D’emblée, sur la musique disco de God Control, et les images d’une boîte de nuit qui rappellent la fusillade d’Orlando, Madonna réclame la régulation des armes aux Etats-Unis, dénonce les bavures policières, appelle à la lutte pour les droits des LGBTQ et le droit des femmes.
Madonna va directement au but car “la tempête n’est pas dans l’air, elle est en nous”, chante-t-elle ensuite dans Dark Ballet, avant d’envoyer se faire foutre, sans en être désolée, ceux qui pensent qu’elle leur appartient, sa parole et son corps. Mais c’est la nature humaine que de dire ce qu’on pense, et c’est surtout celle de Madonna.

* ÉNONCÉ *
Réécrivez sous forme de liste le paragraphe de l'extrait qui commence par « D’emblée, sur la musique disco », en conservant ses faits principaux.

* DONNÉES EXTRAITES *

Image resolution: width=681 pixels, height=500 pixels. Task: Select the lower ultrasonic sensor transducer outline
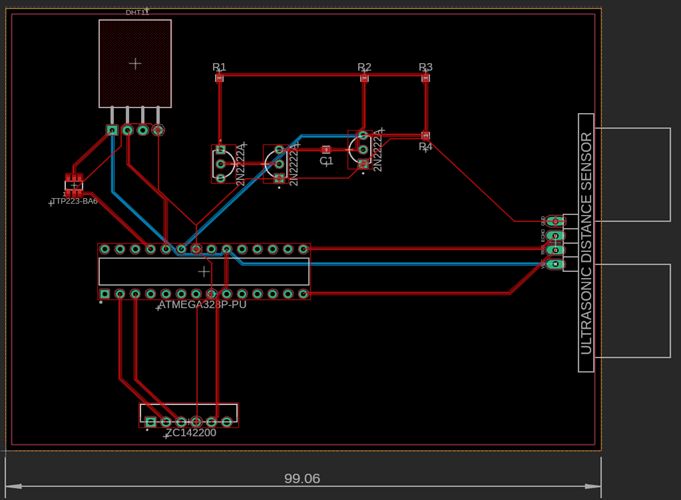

* RÉPONSE *
Dès le début, sur la musique disco de God Control et des images de boîte de nuit rappelant la fusillade d’Orlando, Madonna :
- réclame la régulation des armes aux Etats-Unis ;
- dénonce les bavures policières ;
- appelle à la lutte pour les droits des LGBTQ ;
- appelle à la lutte pour le droit des femmes.